Thursday, November 15, 2007

Top Ten Policy Achievements of the Bush Administration

10). A lower dollars makes it more likely a foreign buyer can purchase my house before the bank forecloses.

9). Higher prices at the pump means we can afford to spend less on foreign aid that helps oil-producing third world countries like Russia, Venezuela, and Iran.

8). Global warming has really increased the potency of my medical marijuana crop.

7). Getting Muslims to fight each other over there in Iraq so they wouldn’t fight us over here is an idea that should have earned the axis-of-clichés, Bush/Cheney/Rumsfeld, the Noble Peace Prize.

6). No Money Down, No Interest. No Payments till January, 2009 sure was an affordable way to buy into a war.

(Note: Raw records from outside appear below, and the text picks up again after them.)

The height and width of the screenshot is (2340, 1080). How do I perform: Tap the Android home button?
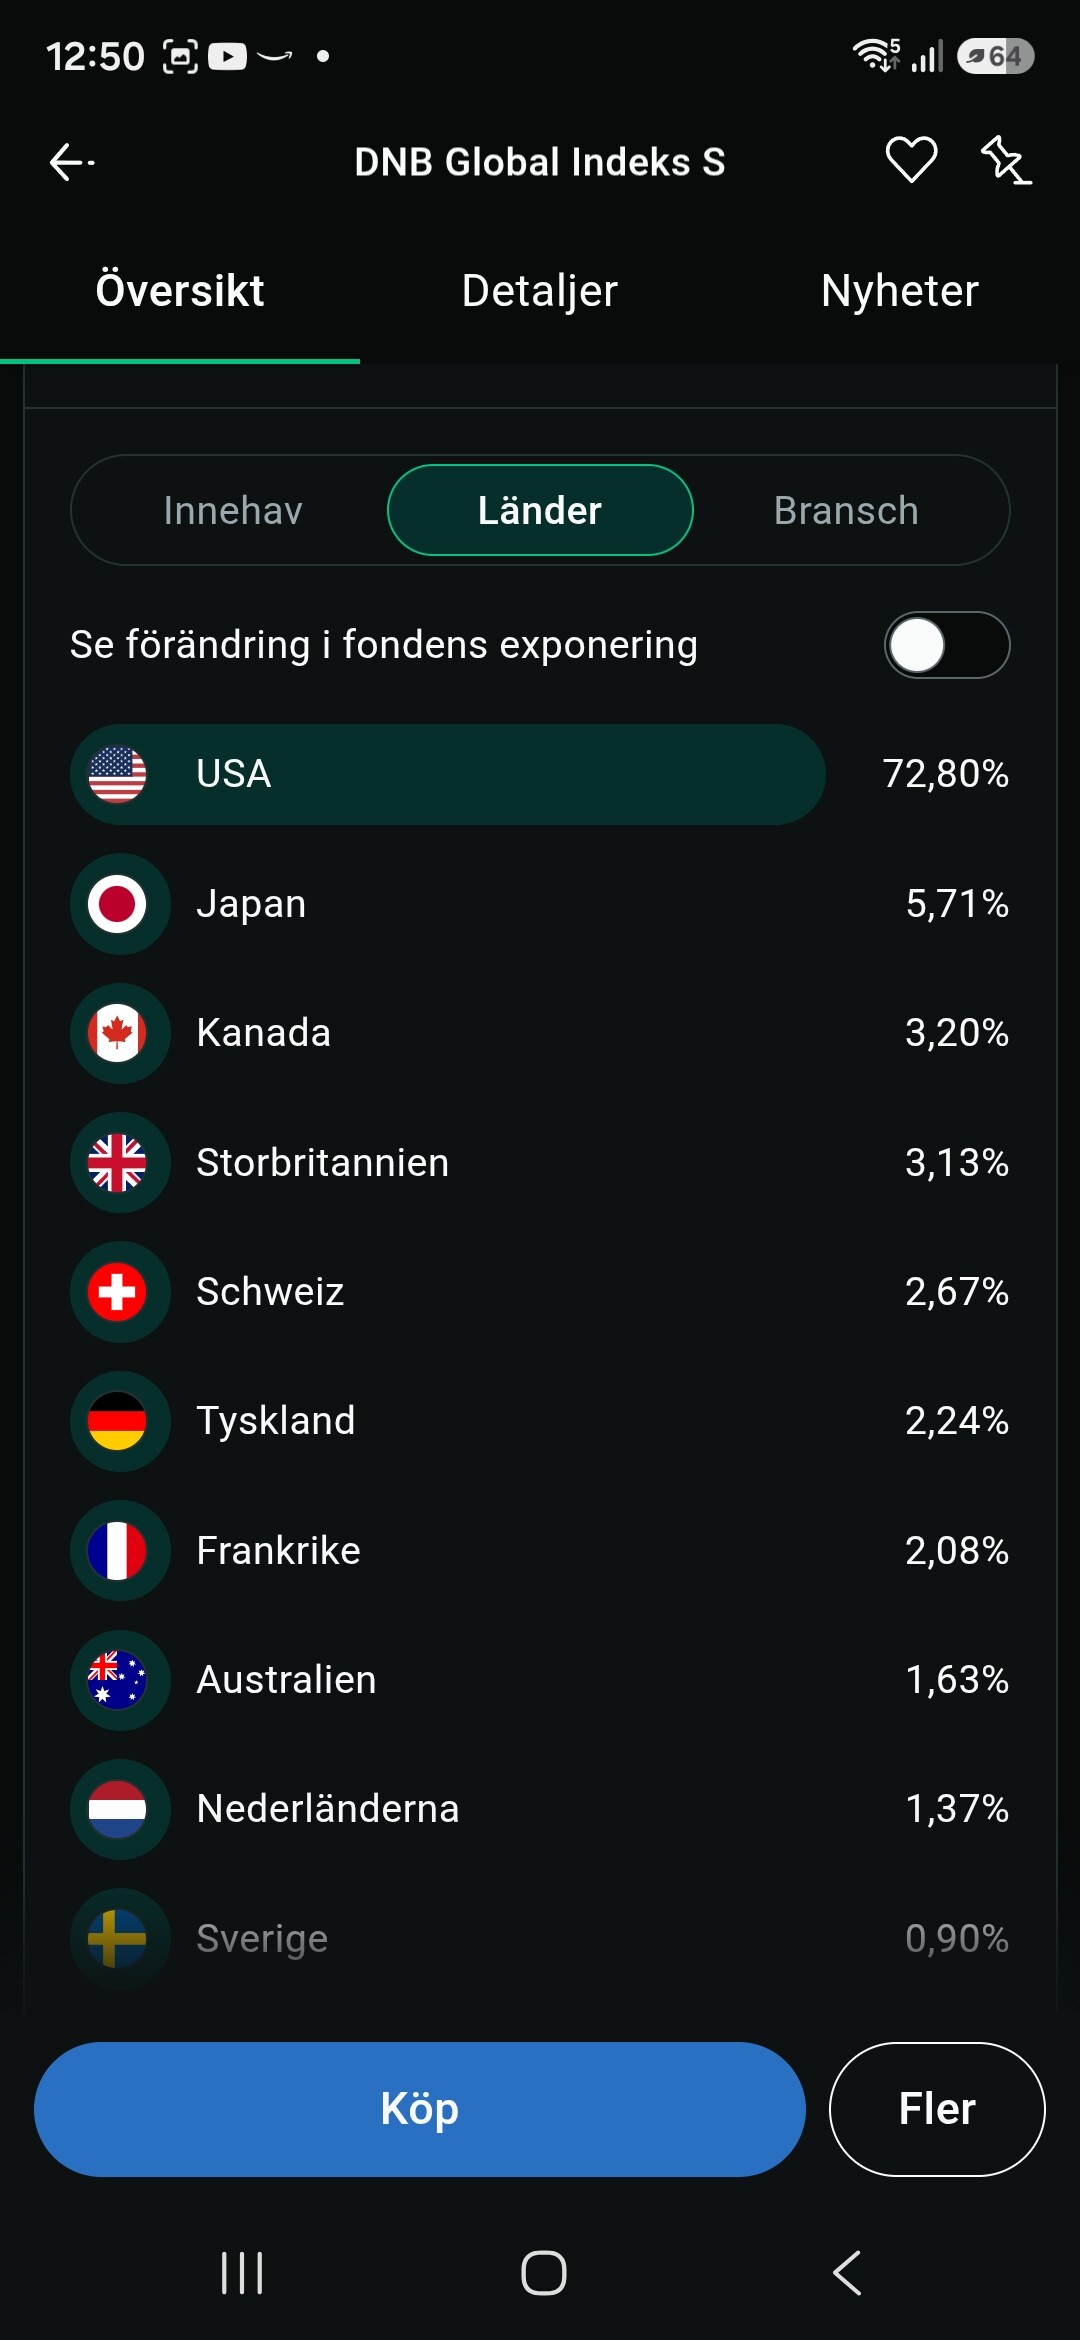pyautogui.click(x=544, y=2273)
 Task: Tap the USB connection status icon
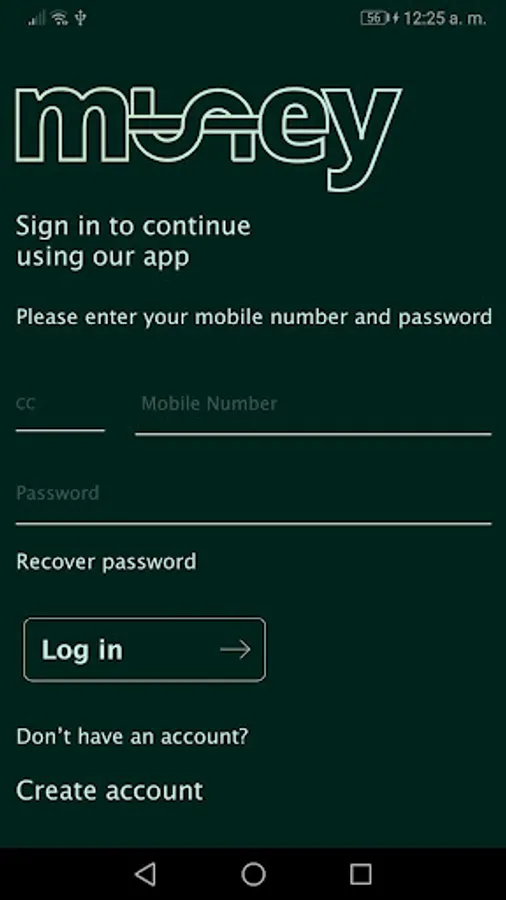pyautogui.click(x=80, y=18)
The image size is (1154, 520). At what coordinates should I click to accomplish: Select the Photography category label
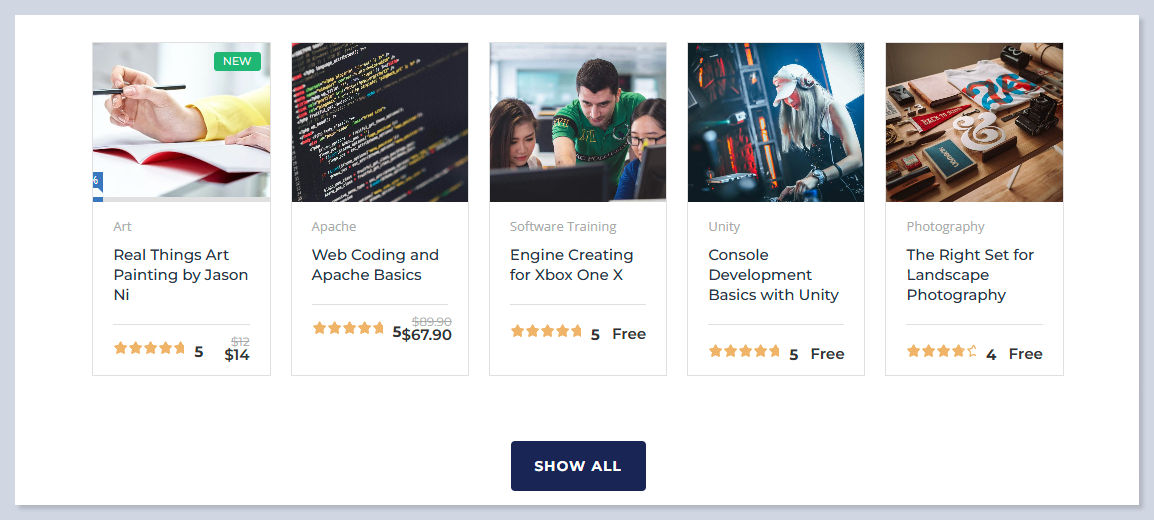(945, 227)
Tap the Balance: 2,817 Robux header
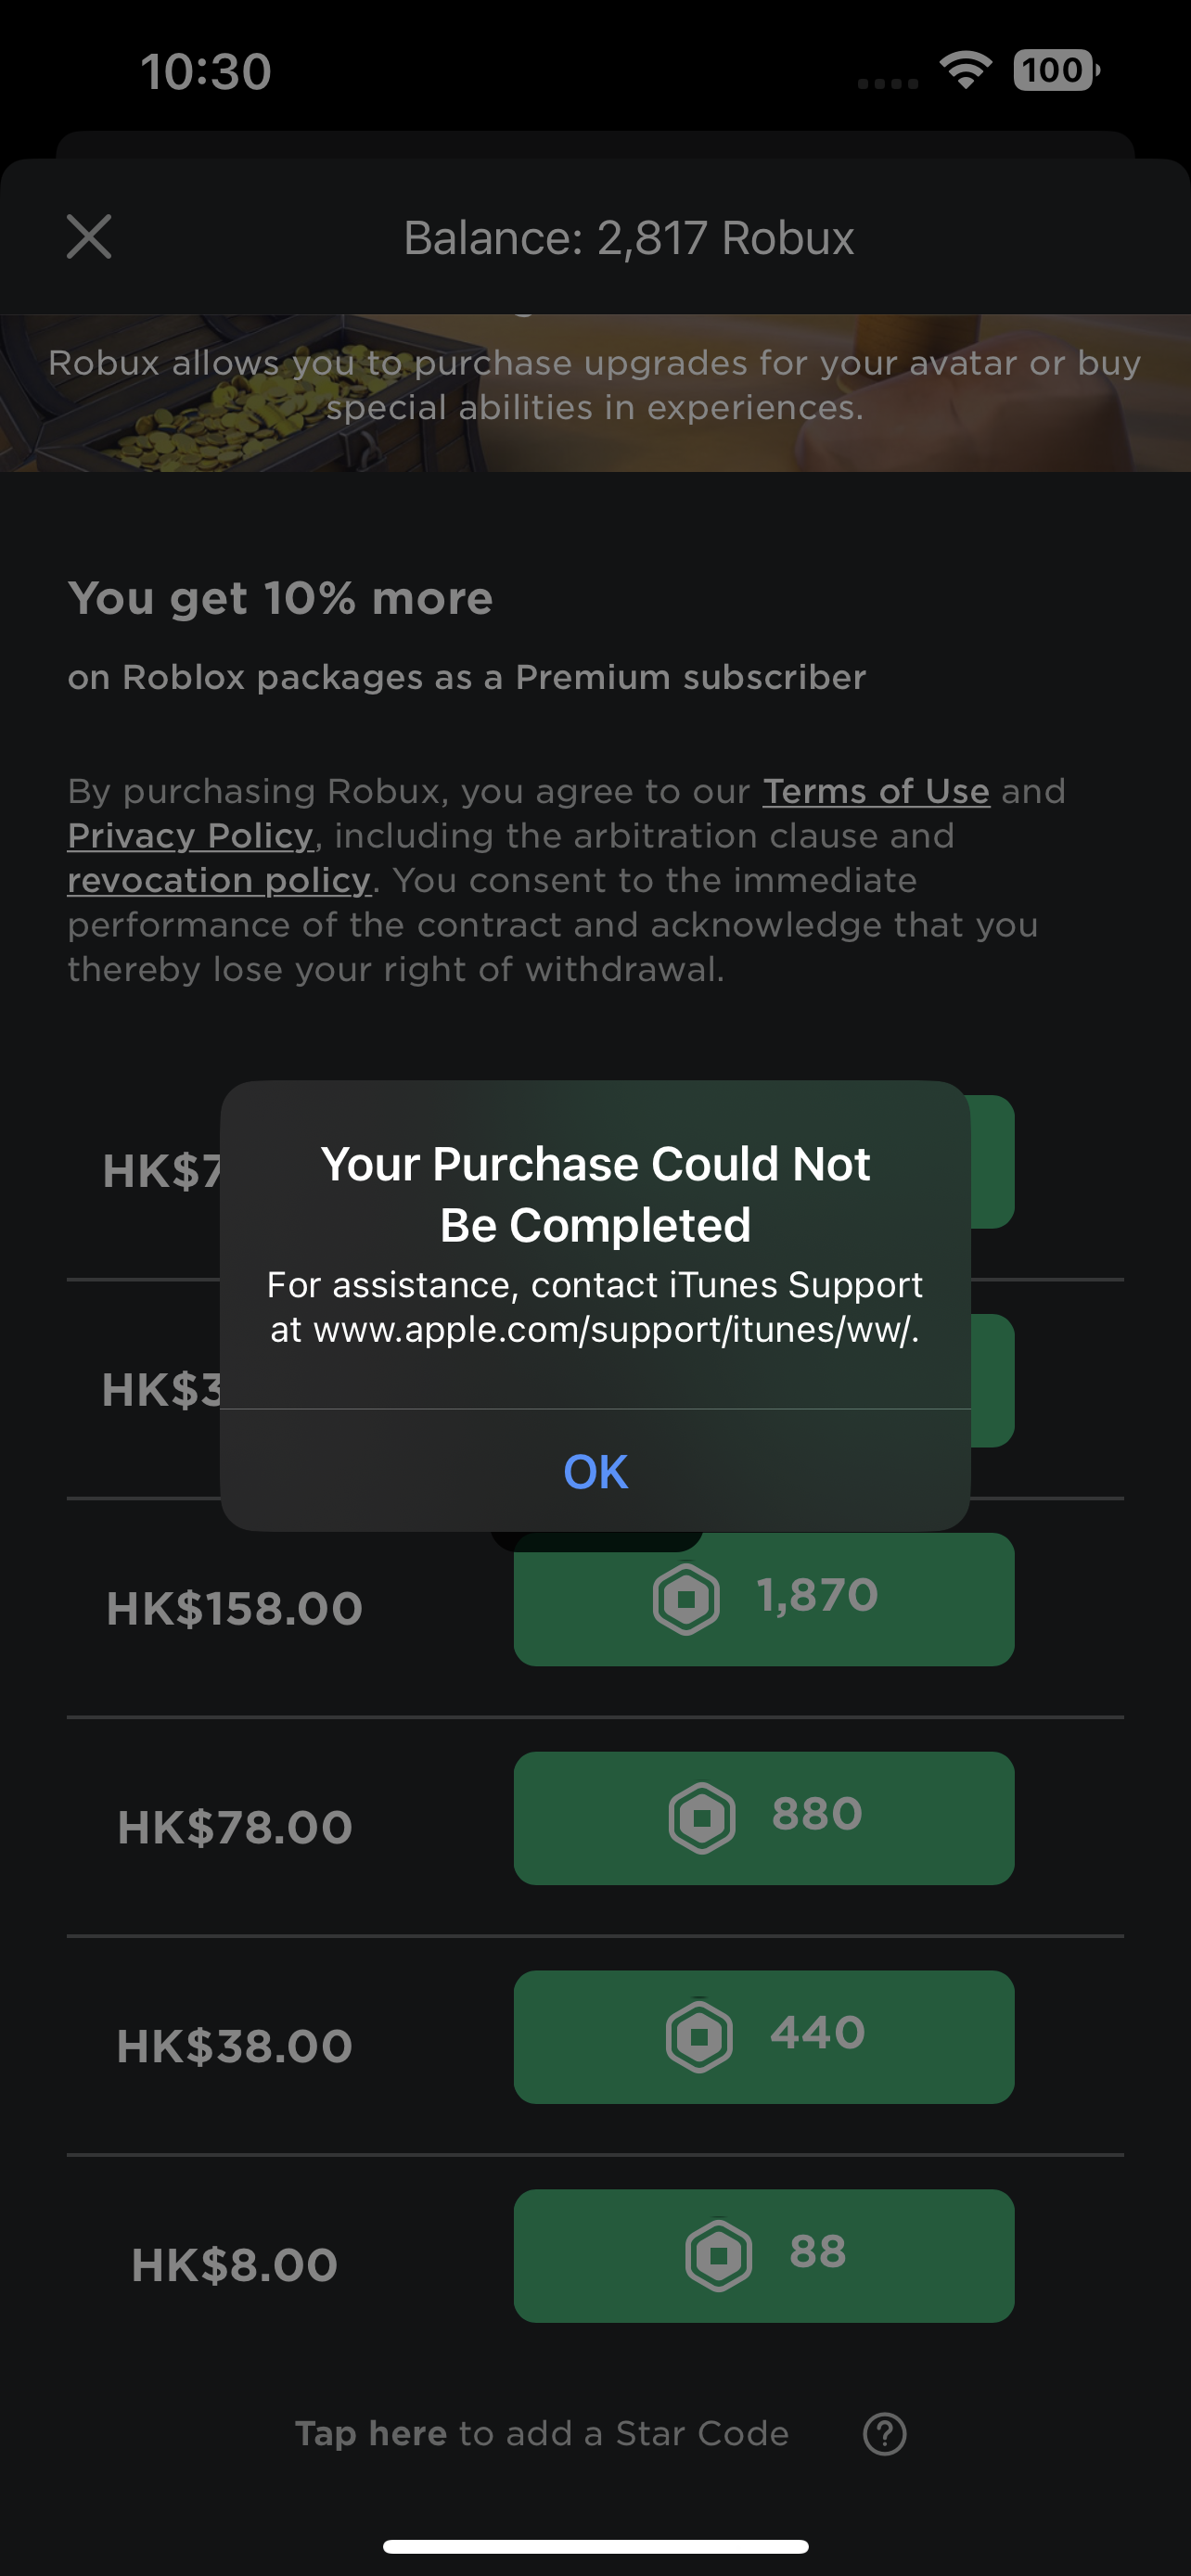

5). Hey, who would have thought that George W. Bush could have done so much to rehabilitate the reputations of Warren Harding, Calvin Coolidge, Andrew Johnson, and Richard Nixon.

4). “Spending the government surplus on tax cuts for the wealthy helped insure we didn’t waste the money on deficit reduction, saving Social Security, or providing health insurance for needy brats. Bah Humbug.” -- Ebenezer Scrooge

3). George Bush has done for politics in America what Vince McMahon did for professional wrestling. Ok, neither is really edifying, but they sure are entertaining.

2). Dirt bike trails used by Bush and his Secret Service entourage are sure to be designated national landmarks by Bush’s successor.

1). Bush’s bridge to nowhere is leading back to anther Clinton White House.